NVV was founded by the Plea for Peace Project and Musical (PfPPM) and Western Province Cricket Association (WPCA).
Its purpose is to use poetry, music, cricket and tennis to train the minds of children on the Cape Flats to make sustainable choices for non-violence as a resolution of conflict. It is a healthy and peaceful alternative to gangs, drugs and anti-social behaviour.
WPCA trained 25 educators from seven schools earlier in 2017 to score and manage intra and inter-schools cricket games.
The Association has expressed its desire to host a festival outside Manenberg in case the level of violence in that area does not change. The venue for the festival would be either Victoria Cricket Hub or Primrose Cricket Hub.
Transport will be organized for young players who could not participate in the KFC Mini-cricket program in the last term of 2017 due to the violence.
“The kids’ safety is of utmost importance. It is dangerous and unfair that the kids who are very keen to play, cannot play due to the challenges we are experiencing and therefore we would like to host a festival outside of the area to ensure the young players participate,” said Clinton du Preez, amateur manager of cricket at WPCA.
Robin Coxson, founder of PfPPM and co-founder of NVV, warned that ongoing violence in Manenberg is making it extremely challenging for cricket matches to be played in the area.
A major problem in Manenberg in 2017 - carried over from previous years - is the lack of continuity with sports activities because of the violence.
The six cricket schools under the auspices of WPCA in the Manenberg-area have not been able to schedule inter-school matches because of the violence.

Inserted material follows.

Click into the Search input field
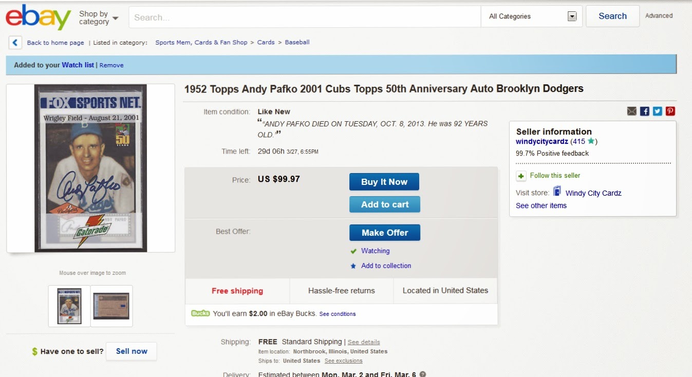692x377 pixels. click(x=305, y=17)
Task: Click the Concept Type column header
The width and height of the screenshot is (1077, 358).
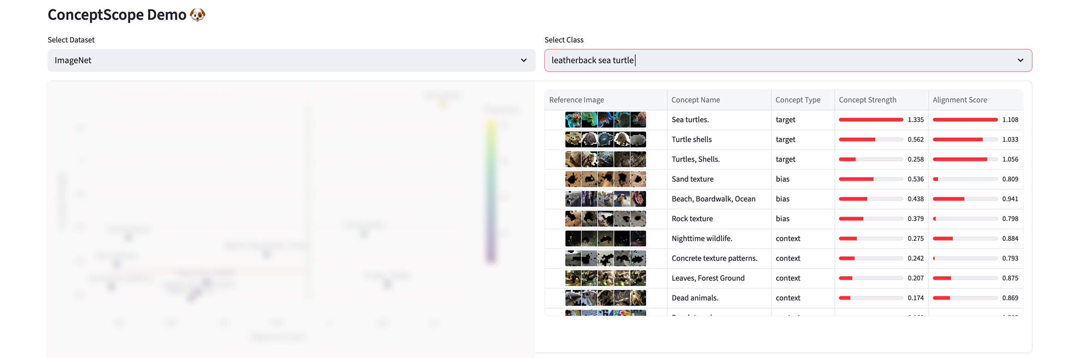Action: 798,100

When they do schedule matches and the shooting starts, they cannot continue the games.
The violence has become a daily occurrence, happening in the morning when kids go to school and then in the afternoon when they go home.
Some schools have been able to carry on their mini cricket activities intra-school.

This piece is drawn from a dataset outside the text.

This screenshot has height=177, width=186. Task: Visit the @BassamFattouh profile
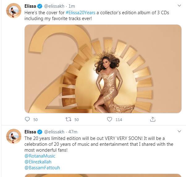42,168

Manenberg Primary has in excess of sixty players grouped into four teams.
Sonderend had been scheduled to participate in a Hanover Park cricket festival the first week in November.
Silverstream Primary also indicated that they were using the cricket set with their players.
So did Saambou Primary. Edendale and Rio Grande experience extensive violence, which put a hold on their cricket. Both schools indicated that they would be reviving cricket in the first term in 2018.
“Through the festival (at Primrose or Victoria), we will give young cricketers the opportunity to participate in the game they love,” said Du Preez.
“We will reassess the violence and once it has abated, we will reschedule and continue the cricket fixtures,” Du Preez added.
Felicity Harrison, program director of the Goedgedacht Forum, said there is incredible resources in society that can assist beleaguered communities on the Flats.
There must be a connection between researchers and communities so that academics who write reports about what is occurring in gang-affected Cape Flats’ areas influence policies in a more informed way, she added.
Currently the academic study or research of what is supposedly happening in war-torn societies, and lived realities in those communities are almost totally divorced.
A connection between communities and non-governmental organization who do advocacy, is also imperative, said Harrison.
A young social-media expert is also required to share the stories of NVV with the wider community.
Coxson remarked that individual volunteers who build community and relationship with children in Manenberg and Delft are even more important than resources.
These individuals can share their experiences via social media with a wider audience.
Coxson said NVV needs transport from January for Manenberg children to and from Athlone at least once a week to ensure continuity in their training of piano-recorder, tennis, poetry and the Plea for Peace stage production.
The also require soprano and treble recorders for recorder classes starting in January at Kewtown Primary.
Coxson said the tennis lessons performed by NVV have continued despite challenges. One nine-year old daughter is participating in the tennis sessions despite a bullet settled in her groin which cannot be removed for fear it would do more permanent damage.
“We have made some progress, but it is alarming that in some areas, like Manenberg, we face increasing poverty without many sporting facilities.
“We have tried for three years by using poetry, tennis and cricket, with lessons starting and then falling flat again.
In cases where tennis and cricket have been successfully used, he has seen rich reward almost immediately, Coxson said.
After one session of tennis training while focusing on holding the ball and walking straight along the lines of the court, the kids were tangibly more disciplined. It is proven that such coaching is successful, but it must be done in a safer environment with secure transport available to and from the tennis.